Craig Mod, one of the developers of Flipboard, had a very insightful analysis of why News Corp.’s The Daily failed. It all comes down to something he calls ‘subcompact publishing.’
The term has taken off to describe a very nimble approach to magazine publishing on tablets — content-forward, rather than trying to emulate the paper magazine experience. This follow-up article from him summarizes some of the discusssion he’s inspired.
My take on things:
- Stop trying to squeeze a magazine down into a tablet. Tablet software needs to be reductive, think of building the least-instrusive means of getting people to the content.
- There is a serious gap on the authoring side of things, especially if you want a truly cross-platform experience. Any workflow starting with Adobe’s professional publishing tools is going to end up with a heavy, slow, hard-to-use mess on mobile.

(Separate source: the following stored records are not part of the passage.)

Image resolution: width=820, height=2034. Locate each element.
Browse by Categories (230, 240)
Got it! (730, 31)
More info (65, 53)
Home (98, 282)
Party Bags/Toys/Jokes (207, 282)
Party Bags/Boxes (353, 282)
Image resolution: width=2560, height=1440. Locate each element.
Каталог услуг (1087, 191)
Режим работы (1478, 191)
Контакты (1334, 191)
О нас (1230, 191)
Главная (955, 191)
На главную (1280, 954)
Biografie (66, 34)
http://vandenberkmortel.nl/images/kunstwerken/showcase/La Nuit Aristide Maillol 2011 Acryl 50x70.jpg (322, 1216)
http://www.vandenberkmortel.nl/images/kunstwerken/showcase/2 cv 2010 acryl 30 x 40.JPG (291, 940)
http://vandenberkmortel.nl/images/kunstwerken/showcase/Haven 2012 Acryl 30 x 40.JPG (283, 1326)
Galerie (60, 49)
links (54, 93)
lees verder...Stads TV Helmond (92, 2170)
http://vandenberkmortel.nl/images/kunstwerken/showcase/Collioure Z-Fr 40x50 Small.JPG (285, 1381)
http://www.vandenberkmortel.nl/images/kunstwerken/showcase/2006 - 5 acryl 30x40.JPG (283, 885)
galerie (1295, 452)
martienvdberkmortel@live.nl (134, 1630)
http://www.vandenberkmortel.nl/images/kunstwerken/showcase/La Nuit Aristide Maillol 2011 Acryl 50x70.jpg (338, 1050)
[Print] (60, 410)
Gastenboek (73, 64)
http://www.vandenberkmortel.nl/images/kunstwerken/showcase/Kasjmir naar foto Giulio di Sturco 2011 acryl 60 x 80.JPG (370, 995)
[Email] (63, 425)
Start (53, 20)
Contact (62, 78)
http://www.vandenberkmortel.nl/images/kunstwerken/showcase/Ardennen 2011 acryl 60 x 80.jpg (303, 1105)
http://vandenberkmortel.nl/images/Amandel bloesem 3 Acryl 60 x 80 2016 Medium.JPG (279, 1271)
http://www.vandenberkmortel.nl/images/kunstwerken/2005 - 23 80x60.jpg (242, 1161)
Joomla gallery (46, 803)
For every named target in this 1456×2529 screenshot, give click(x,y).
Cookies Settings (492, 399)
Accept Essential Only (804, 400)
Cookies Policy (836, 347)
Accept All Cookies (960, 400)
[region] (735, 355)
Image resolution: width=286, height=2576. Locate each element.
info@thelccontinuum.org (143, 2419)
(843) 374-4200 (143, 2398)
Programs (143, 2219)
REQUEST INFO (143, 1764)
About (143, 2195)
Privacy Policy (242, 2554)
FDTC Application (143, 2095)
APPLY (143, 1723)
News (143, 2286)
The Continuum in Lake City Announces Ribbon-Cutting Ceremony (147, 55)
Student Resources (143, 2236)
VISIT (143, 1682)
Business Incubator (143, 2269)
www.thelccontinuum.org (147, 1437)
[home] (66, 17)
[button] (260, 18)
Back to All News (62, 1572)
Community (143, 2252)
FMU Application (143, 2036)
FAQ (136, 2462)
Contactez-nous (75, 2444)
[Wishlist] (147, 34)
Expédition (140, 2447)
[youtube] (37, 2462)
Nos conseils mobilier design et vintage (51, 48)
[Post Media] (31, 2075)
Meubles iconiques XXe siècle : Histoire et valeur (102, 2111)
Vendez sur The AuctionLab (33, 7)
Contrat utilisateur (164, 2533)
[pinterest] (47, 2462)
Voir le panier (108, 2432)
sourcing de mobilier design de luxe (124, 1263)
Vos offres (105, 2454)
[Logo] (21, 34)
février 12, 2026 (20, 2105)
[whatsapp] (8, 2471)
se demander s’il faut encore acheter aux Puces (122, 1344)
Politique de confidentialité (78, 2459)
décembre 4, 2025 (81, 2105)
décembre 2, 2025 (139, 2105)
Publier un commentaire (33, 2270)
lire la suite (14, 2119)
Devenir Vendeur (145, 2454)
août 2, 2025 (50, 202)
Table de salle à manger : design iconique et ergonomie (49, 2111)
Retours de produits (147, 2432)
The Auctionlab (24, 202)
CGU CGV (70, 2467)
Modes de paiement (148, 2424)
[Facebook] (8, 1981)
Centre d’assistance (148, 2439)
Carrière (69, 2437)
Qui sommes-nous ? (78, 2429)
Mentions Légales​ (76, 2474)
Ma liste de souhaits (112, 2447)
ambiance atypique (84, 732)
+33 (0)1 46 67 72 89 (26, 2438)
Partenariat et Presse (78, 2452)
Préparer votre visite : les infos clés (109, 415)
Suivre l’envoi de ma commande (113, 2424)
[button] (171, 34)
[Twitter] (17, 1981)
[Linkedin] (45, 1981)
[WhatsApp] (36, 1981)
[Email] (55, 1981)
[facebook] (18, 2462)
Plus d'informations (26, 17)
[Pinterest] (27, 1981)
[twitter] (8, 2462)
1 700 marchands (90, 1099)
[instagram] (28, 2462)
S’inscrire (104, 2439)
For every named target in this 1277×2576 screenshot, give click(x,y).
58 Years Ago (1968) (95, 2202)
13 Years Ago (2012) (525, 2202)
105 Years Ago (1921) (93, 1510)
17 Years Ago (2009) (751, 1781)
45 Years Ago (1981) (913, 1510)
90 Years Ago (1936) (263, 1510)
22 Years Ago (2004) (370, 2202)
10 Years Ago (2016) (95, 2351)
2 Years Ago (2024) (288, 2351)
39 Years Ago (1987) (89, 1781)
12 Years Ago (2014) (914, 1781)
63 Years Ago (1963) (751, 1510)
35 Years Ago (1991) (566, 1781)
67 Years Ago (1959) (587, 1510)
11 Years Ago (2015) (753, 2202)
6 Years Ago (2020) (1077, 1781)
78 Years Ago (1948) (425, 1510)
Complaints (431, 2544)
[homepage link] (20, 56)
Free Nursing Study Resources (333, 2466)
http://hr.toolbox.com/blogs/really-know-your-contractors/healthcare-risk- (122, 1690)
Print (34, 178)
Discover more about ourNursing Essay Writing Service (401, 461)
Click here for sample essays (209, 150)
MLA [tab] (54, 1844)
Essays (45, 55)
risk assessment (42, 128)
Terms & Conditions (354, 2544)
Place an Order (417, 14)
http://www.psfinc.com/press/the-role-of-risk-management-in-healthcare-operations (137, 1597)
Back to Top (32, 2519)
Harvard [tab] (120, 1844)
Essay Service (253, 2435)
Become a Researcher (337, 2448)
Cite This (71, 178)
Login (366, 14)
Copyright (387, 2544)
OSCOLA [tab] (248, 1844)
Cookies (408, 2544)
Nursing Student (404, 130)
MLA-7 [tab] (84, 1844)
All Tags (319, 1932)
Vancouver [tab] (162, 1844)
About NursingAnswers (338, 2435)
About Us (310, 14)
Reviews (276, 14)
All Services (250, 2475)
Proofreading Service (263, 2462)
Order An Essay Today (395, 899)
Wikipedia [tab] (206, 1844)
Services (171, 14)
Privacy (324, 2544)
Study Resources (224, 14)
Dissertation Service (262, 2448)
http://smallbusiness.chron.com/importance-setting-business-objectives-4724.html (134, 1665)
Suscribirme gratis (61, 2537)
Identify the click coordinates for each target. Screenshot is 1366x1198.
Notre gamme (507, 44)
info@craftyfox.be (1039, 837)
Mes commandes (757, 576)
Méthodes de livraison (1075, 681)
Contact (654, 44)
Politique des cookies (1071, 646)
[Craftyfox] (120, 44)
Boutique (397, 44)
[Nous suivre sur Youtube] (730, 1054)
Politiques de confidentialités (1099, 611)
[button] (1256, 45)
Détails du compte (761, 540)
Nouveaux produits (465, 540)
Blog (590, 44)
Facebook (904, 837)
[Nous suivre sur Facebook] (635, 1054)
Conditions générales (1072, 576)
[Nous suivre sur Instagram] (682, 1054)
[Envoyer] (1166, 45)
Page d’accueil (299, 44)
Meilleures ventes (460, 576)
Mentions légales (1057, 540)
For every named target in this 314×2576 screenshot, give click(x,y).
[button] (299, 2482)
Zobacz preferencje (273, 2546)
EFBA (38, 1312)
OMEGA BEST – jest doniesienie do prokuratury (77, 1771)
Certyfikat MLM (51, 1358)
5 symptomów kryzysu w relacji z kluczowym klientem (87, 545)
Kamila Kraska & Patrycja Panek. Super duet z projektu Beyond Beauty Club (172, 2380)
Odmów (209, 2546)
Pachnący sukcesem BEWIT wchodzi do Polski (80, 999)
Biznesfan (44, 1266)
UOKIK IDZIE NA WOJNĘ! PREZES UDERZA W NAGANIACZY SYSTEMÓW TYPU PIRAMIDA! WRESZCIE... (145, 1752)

There is definitely a need for something which makes ‘selling magazines for iPads as easy as blogging.’
I’m not the only one who was a bit put off by Brent Caswell’s iOS lockscreen redesign proposal, which started with the very arguable thesis that iOS is slow and boring, and therefore needed a whole new layer of UI added before you even unlock the phone. Jonathan Sutter also addresses the issue, with some intriguing alternatives. He points out that the purpose of the lock screen is not to display random information, but to avoid butt-dialing. Any information on the screen is gravy at best, but adding additional information from background apps would simply require some modification of the current Date/Time layout, not a whole new set of taps and gestures. Even the current up/down gesture of the camera grabber complicates the screen and undermines the consistency of the UI.
Asymco had a great article about the dangers of outsourcing too much of your manufacturing, with Asus and Dell’s relationship as a cautionary tale.
Apple is assembling some of their new iMacs in the U.S., and Tim Cook hinted that more Macs will be manufactured domestically. This would especially make sense for a new Mac Pro line, and help explain why a case redesign has taken so long. Remember long ago when Tim Cook talked about a pleasant surprise in the Mac Pro line in 2013? The Mac Pro line is the one that relies most on built-to-order manufacturing, so it would be a good fit.
Tim Cook’s interview with Brian Williams this week was very telling about his efforts to run Apple his own way.
T-Mobile, the one US carrier that actually gives you a plan discount for using an unsubsidized phone, is doing away with phone subsidies entirely. Just in time for them to introduce the iPhone on their network.
Square has just announced support for Apple’s Passbook feature, and for gift cards.